# [Exercício proposto 1]
Segundo o texto sobre o anti-intelectualismo cristão, por que se afirma que o apóstolo Paulo demonstrou grande apreço pela vida intelectual? Responda em até três frases.
# [Exercício proposto 2]
Responda com base no texto sobre o anti-intelectualismo cristão:
(a) Qual passagem bíblica é citada para mostrar a censura do autor da carta aos Hebreus?
(b) O que William Tyndale pediu na prisão, segundo o comentário de Russell Shedd?
(c) Quem escreveu a obra O Peregrino e em que situação?
# [Exercício proposto 3]
Traduza para o inglês a seguinte frase do texto sobre o anti-intelectualismo cristão: "Tyndale é conhecido como tradutor da Bíblia para o inglês."

# [Texto citado]
::::
Vivemos uma era do Anti-intelectualismo cristão. A intelectualidade cristã está em crise. Há uma carência de vida interior e cultivo da vida intelectual em muitos círculos cristãos. O autor da carta aos Hebreus censurou a igreja quanto ao desprezo pelo exercício intelectual cristão: “Pois, com efeito, quando devíeis ser mestres, atendendo ao tempo decorrido, tendes, novamente, necessidade de alguém que vos ensine, de novo, quais são os princípios elementares dos oráculos de Deus; assim, vos tornastes como necessitados de leite e não de alimento sólido”. (Hebreus 5.12). Eles estavam ignorando o conhecimento da divindade e a glória do Evangelho.
Há muitos cristãos que influenciados por filosofias humanistas rejeitaram a atividade intelectual. Precisamos resgatar o apreço pela vida intelectual. O apóstolo Paulo, grande sistematizador das doutrinas cristãs, momentos antes do martírio demonstrou seu grande apreço pela vida intelectual quando ansiosamente disse: “Traze a capa que deixei em Trôade, em casa de Carpo, bem como os livros, especialmente os pergaminhos” (2 Timoteo 4.13). Russell Shedd comentando esse texto disse que o teólogo inglês William Tyndale, “na prisão, pediu sua camisa de lã, sua Bíblia e uma gramática hebraica com o dicionário dessa língua”. Tyndale é conhecido como tradutor da Bíblia para o inglês. A obra O Peregrino, grande clássico da literatura cristã, foi escrito pelo puritano John Bunyan quando estava na prisão, dentre outros textos também. Tal era a compreensão elevada desses homens em relação à vida intelectual.
::::
# [Entradas para localizar texto e elementos]

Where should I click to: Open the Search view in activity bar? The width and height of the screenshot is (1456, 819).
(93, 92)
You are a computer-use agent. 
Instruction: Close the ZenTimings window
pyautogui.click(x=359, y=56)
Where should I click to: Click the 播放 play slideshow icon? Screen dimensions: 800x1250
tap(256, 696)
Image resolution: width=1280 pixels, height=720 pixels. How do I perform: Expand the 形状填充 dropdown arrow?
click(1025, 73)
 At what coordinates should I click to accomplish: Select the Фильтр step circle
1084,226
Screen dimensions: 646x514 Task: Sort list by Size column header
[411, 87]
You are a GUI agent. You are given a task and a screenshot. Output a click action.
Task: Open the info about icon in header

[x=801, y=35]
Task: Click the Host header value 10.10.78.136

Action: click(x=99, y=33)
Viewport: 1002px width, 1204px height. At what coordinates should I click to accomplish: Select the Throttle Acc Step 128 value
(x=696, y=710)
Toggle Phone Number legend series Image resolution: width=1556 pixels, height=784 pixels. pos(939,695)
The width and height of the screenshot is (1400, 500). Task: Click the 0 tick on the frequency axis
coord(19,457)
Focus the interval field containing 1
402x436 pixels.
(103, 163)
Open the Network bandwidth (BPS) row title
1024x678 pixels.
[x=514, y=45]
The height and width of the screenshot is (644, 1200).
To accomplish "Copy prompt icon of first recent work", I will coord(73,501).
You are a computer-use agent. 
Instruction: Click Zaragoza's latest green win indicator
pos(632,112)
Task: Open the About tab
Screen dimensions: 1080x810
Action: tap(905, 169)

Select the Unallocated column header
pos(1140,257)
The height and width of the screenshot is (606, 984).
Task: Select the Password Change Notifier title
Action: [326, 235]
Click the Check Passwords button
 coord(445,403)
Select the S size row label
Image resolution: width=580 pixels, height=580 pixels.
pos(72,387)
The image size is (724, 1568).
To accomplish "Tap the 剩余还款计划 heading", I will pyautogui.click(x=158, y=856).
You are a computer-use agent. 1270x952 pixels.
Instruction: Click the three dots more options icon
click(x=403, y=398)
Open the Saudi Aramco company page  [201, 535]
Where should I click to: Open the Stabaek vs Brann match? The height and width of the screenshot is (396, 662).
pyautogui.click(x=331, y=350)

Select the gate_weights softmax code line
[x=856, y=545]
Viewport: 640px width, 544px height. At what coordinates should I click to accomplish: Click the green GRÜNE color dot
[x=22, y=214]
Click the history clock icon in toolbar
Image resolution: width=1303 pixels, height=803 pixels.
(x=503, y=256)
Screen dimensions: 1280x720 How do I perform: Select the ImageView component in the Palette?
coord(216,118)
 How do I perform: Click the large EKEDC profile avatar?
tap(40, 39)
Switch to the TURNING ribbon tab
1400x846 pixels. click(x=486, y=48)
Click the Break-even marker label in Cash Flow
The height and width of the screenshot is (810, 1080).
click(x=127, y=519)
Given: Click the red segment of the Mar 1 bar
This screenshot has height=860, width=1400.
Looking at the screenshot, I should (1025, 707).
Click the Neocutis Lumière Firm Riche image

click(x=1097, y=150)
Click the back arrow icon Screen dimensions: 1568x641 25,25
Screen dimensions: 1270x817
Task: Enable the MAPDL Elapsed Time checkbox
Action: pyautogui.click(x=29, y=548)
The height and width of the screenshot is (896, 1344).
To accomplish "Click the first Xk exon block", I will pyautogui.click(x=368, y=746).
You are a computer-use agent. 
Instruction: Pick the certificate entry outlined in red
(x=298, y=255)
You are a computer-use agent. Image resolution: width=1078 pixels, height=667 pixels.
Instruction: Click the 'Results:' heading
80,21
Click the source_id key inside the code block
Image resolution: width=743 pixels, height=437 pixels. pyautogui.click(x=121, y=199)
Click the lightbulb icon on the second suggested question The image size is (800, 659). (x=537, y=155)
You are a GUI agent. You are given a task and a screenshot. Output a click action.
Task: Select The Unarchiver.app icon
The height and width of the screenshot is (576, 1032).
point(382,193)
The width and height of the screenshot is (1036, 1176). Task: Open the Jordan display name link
::::
# [Resolução do exercício 1]
O texto afirma isso porque Paulo, momentos antes do martírio, pediu ansiosamente que lhe trouxessem a capa deixada em Trôade, em casa de Carpo, e também os livros, especialmente os pergaminhos. O pedido está em 2 Timóteo 4.13.

# [Resolução do exercício 2]
(a) Hebreus 5.12.
(b) Ele pediu sua camisa de lã, sua Bíblia e uma gramática hebraica com o dicionário dessa língua.
(c) A obra foi escrita pelo puritano John Bunyan quando ele estava na prisão.

# [Resolução do exercício 3]
Tyndale is known as the translator of the Bible into English.